Japan’s 40-year bond yield rises amid fiscal stress concerns

1 hour ago 8

Japan’s 40-year government bond yield rose to 3.86%, up 3.5 basis points, while the Polymarket probability of a Bank of Japan rate cut after its April 2026 meeting sits at 0.1% YES.

The rate cut market has barely moved, with odds at 0.1% YES, unchanged from both a day and a week ago. Traders see almost no chance of a cut while yields are rising and fiscal pressures are building. Daily face value volume is $2,497, but actual USDC traded is just $4. It would take only $78 to move the odds five points, meaning even a small trade could shift the price.

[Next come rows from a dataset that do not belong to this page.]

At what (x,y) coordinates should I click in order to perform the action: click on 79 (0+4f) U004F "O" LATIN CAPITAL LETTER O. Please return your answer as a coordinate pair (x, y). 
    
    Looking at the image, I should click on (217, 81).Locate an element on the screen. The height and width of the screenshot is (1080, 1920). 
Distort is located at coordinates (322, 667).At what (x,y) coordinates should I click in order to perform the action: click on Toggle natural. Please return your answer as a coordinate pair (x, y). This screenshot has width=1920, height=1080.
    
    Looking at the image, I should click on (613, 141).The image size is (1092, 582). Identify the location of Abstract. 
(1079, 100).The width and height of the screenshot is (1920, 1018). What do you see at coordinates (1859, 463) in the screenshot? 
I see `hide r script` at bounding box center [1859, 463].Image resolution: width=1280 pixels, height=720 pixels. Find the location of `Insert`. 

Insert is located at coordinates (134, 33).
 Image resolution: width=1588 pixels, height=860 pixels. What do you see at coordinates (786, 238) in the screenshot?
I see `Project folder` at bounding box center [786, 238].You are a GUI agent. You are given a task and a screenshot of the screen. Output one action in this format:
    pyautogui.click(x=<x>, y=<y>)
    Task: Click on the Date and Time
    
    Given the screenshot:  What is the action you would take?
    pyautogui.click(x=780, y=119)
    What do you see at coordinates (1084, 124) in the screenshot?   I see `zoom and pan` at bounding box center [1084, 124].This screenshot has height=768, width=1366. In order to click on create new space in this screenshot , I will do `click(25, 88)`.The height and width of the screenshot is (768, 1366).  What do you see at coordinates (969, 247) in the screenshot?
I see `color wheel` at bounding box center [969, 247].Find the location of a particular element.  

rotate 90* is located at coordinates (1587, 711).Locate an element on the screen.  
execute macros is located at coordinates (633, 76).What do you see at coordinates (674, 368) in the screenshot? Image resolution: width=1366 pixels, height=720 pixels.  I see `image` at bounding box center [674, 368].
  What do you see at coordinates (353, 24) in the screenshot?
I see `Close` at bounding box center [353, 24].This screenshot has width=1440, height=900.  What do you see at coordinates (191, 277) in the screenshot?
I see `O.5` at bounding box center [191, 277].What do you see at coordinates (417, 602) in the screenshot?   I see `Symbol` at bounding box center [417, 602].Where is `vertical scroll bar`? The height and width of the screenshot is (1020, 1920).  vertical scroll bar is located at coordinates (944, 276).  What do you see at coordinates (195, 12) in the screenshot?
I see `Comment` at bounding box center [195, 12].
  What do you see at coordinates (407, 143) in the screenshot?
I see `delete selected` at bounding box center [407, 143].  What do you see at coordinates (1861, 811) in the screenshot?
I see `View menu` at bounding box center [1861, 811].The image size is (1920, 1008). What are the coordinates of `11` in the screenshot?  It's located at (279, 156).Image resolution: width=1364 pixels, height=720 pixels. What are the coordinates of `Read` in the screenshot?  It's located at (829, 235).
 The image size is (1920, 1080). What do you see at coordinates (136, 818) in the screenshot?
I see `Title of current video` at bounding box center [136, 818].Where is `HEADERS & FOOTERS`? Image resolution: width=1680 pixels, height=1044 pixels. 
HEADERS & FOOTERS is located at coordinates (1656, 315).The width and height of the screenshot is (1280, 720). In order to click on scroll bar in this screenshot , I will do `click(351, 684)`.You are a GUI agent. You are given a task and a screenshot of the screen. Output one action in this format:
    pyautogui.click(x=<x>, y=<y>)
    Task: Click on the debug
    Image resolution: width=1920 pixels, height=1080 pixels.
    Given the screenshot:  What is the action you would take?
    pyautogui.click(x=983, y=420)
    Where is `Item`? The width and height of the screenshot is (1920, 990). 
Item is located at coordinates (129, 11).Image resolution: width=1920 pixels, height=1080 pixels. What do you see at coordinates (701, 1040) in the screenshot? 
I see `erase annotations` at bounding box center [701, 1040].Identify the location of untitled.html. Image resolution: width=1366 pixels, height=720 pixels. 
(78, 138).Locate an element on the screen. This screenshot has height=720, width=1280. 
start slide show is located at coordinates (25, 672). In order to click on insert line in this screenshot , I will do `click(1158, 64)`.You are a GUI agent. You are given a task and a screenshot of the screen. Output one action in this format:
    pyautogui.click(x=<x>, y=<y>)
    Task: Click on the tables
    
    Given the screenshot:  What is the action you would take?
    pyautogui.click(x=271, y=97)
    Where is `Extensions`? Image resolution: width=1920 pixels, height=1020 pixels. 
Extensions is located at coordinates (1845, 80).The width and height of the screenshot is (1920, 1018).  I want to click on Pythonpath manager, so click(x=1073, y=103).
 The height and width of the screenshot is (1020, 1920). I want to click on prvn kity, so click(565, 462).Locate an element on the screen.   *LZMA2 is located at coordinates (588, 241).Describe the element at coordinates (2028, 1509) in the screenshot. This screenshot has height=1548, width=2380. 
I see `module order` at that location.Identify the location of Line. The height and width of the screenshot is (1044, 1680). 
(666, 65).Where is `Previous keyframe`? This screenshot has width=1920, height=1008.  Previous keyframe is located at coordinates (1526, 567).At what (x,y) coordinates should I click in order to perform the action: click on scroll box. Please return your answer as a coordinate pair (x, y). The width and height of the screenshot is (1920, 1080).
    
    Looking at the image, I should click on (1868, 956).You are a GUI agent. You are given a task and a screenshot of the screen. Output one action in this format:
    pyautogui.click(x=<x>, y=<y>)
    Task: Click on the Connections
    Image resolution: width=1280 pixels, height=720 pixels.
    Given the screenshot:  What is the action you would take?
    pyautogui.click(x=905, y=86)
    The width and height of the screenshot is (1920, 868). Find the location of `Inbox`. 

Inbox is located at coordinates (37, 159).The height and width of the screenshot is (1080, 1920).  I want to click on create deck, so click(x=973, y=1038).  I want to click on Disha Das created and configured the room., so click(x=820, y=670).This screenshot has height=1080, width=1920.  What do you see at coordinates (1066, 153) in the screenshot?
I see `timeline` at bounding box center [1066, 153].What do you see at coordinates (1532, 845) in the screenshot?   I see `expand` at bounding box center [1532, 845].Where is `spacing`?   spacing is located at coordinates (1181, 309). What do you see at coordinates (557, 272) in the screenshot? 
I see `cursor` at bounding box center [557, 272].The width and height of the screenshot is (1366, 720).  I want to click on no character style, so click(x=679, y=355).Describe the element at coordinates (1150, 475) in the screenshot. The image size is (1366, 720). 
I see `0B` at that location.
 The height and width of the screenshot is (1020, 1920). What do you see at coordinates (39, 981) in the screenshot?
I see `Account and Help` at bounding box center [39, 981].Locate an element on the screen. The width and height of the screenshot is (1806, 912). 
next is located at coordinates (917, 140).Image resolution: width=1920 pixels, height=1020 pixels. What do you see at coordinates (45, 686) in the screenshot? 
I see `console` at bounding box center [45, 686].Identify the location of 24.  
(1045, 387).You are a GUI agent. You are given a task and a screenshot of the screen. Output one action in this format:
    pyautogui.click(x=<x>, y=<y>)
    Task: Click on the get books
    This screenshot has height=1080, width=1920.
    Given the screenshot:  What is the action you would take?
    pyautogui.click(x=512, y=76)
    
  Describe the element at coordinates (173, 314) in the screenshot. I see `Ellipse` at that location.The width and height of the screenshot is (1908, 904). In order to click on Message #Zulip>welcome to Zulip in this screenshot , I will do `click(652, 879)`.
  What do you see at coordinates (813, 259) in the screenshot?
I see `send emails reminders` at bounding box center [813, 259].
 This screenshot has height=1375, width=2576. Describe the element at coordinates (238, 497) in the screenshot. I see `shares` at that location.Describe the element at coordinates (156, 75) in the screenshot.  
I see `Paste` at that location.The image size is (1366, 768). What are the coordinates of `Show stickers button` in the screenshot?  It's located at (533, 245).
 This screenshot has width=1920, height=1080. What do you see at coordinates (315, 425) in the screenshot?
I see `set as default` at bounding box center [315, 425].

The bond yield increase points to fiscal stress tied to Prime Minister Takaichi’s policies. Rising long-term yields are consistent with the market’s read that the Bank of Japan will hold rates steady or raise them to address inflationary pressures. The probability of a rate hike is also low, but the unchanged rate cut market is the one worth watching.

Sustained elevation in 40-year bond yields signals long-term concern about Japan’s debt sustainability. For traders, buying YES at 0.1¢ for a rate cut is a long shot that requires belief in a sudden policy reversal, something unlikely without new economic shocks.

Watch for communications from BOJ Governor Kazuo Ueda. Any shift in tone or policy hints could change the rate cut calculus. Japanese economic indicators like GDP growth and PMI data will also signal whether conditions are moving toward or away from a policy change.